- Exercise aim -
The output is the lines below from the one with "二级建造师辅导班培训 (152, 1440)" through the one with "一级建造师 (197, 997)", both included, printed exactly and with no other line.
= = =
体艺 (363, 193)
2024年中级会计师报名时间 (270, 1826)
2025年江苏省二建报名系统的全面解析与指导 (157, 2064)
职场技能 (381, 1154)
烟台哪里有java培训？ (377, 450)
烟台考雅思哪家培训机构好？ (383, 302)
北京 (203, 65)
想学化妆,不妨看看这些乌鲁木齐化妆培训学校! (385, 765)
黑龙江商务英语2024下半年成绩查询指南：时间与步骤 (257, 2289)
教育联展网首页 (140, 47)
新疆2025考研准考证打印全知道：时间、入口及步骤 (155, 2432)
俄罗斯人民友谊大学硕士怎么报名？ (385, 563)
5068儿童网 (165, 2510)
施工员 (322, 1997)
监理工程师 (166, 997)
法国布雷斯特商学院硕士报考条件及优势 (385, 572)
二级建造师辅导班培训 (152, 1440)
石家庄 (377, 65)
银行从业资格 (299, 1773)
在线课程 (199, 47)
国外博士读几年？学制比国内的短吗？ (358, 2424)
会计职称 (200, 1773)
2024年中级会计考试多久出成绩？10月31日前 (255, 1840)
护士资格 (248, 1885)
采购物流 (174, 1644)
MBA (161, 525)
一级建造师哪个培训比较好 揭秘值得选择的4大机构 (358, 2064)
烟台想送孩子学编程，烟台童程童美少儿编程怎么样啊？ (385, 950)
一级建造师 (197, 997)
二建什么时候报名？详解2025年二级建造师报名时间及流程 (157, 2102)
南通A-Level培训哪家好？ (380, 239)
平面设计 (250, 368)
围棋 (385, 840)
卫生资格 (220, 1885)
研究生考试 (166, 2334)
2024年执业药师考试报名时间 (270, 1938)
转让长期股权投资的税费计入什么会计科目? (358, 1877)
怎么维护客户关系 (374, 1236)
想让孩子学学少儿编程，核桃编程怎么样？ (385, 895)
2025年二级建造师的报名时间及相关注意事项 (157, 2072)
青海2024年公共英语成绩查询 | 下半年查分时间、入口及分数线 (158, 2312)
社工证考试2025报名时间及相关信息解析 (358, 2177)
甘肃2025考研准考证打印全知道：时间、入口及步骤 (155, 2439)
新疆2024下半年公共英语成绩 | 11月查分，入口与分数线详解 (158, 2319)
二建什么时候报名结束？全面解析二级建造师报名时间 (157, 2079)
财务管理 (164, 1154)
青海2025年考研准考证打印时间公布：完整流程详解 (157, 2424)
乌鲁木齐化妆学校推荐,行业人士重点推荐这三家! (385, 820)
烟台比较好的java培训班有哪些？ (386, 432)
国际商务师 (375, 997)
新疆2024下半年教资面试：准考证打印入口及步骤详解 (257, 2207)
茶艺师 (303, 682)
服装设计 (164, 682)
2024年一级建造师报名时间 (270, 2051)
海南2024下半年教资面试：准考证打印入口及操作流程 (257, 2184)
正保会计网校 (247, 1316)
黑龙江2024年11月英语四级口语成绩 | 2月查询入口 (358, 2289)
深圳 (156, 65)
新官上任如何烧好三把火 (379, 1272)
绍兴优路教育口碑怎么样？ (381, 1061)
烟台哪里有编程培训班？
= = =
- Solution -
二级建造师辅导班培训 (152, 1440)
石家庄 (377, 65)
银行从业资格 (299, 1773)
在线课程 (199, 47)
国外博士读几年？学制比国内的短吗？ (358, 2424)
会计职称 (200, 1773)
2024年中级会计考试多久出成绩？10月31日前 (255, 1840)
护士资格 (248, 1885)
采购物流 (174, 1644)
MBA (161, 525)
一级建造师哪个培训比较好 揭秘值得选择的4大机构 (358, 2064)
烟台想送孩子学编程，烟台童程童美少儿编程怎么样啊？ (385, 950)
一级建造师 (197, 997)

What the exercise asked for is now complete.